From DR: Limbo Land Chapter

"If your H decides to come home, although you'll be relieved, you'll also be flooded with many other intense emotions.... you will need to change, but your h will need to change too. He'll need to show that he wants to invest his heart into your relationship. He needs to show empathy for what you've been through all these months. But these will not happen immediately, you need to continue to remain patient. .... If your H had an affair, and decided to end it... he will probably be feeling a sense of with drawl just as if someone were giving up a drug. He might feel sad, depressed or irritable.... he will come out of this funk if you give him 'permission' to feel this way..."

This part made me think about your 'h'.... not exactly what he's doing- but the essence. Here me out: Your 'h' made a decision to leave- for whatever reason he wants to say or justify, but the fact remains- he left. He shut down those emotions to you (well,yours at least he tried to convince himself that he did), so to have those emotions come flooding back is very confusing. If he's anything like most guys (no offense to those on this board :)) they don't like to admit when they've made mistakes, and therefore fight really hard to stick to their choices. Your h is fighting his earlier choice, with wanting to take it back. The other thing this excerpt made me think about is this: although you haven't confirmed that there was an affair or OW, at least in his mind- he was thinking about finding one. He opened himself up to the idea that someone else could be out there for him (just like an affair). So he has to also battle the 'loss' of that 'fantasy affair' if he chooses to come back to you... this seems like where his crying, confusion, and erratic behavior comes from. I think your h is at the bottom of his fall, and he's questioning not only his original choice, but also choosing to give up the 'fantasy affair'.
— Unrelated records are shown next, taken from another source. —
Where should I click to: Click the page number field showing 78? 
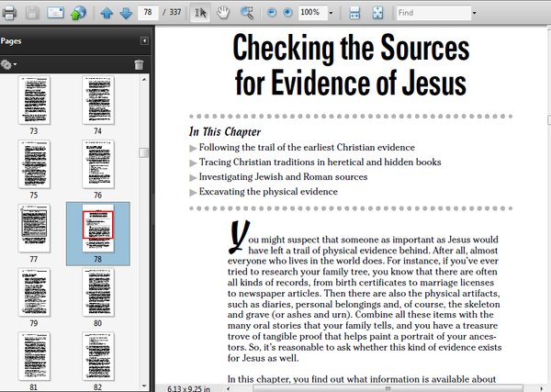click(x=148, y=13)
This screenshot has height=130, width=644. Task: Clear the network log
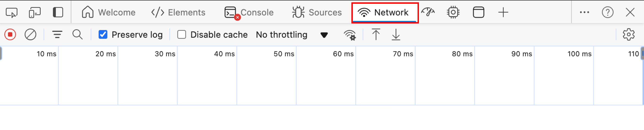click(31, 34)
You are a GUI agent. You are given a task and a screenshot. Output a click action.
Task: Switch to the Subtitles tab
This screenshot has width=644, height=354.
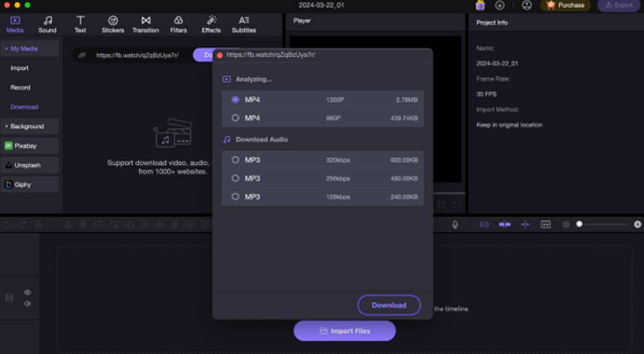coord(244,24)
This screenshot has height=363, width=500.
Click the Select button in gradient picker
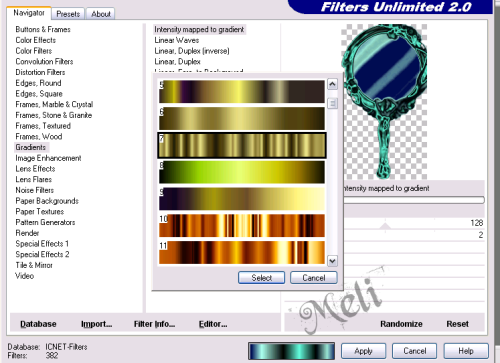coord(261,278)
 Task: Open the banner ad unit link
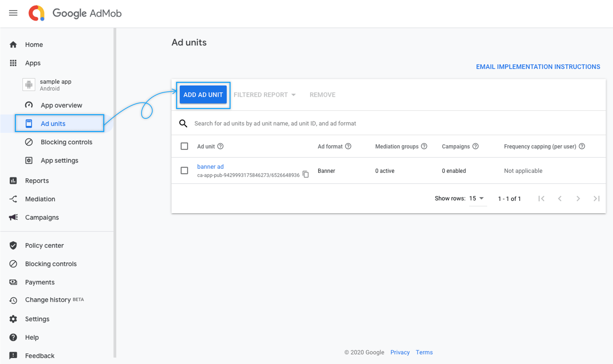[x=210, y=167]
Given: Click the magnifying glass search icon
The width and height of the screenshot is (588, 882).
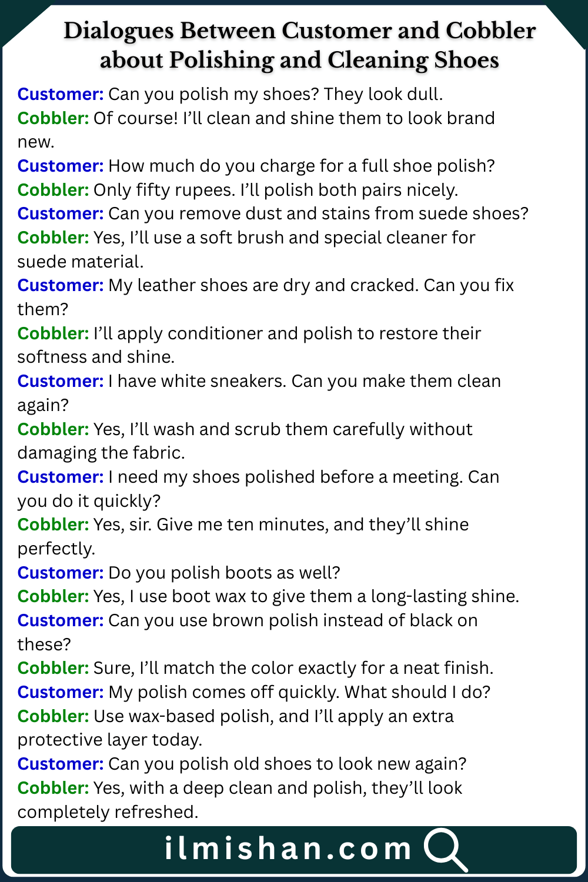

Probably more that you wanted, but that's what I thought about when I read what he's been doing. As far as him wanting you to be preggo- that makes his decision easy, it's no brainer.... BUT if he chooses to come back for his own reasons- he knows that there is A LOT of hard work for him to do, and that's scary for him. Being preggo let's him be lazy.

Even though all of it- Im sooooo proud of you for sticking to your guns and keeping your boundaries in tact! It's good that you can still cry, you should always let yourself feel your emotions because they will process faster, as opposed to if you try to keep them inside.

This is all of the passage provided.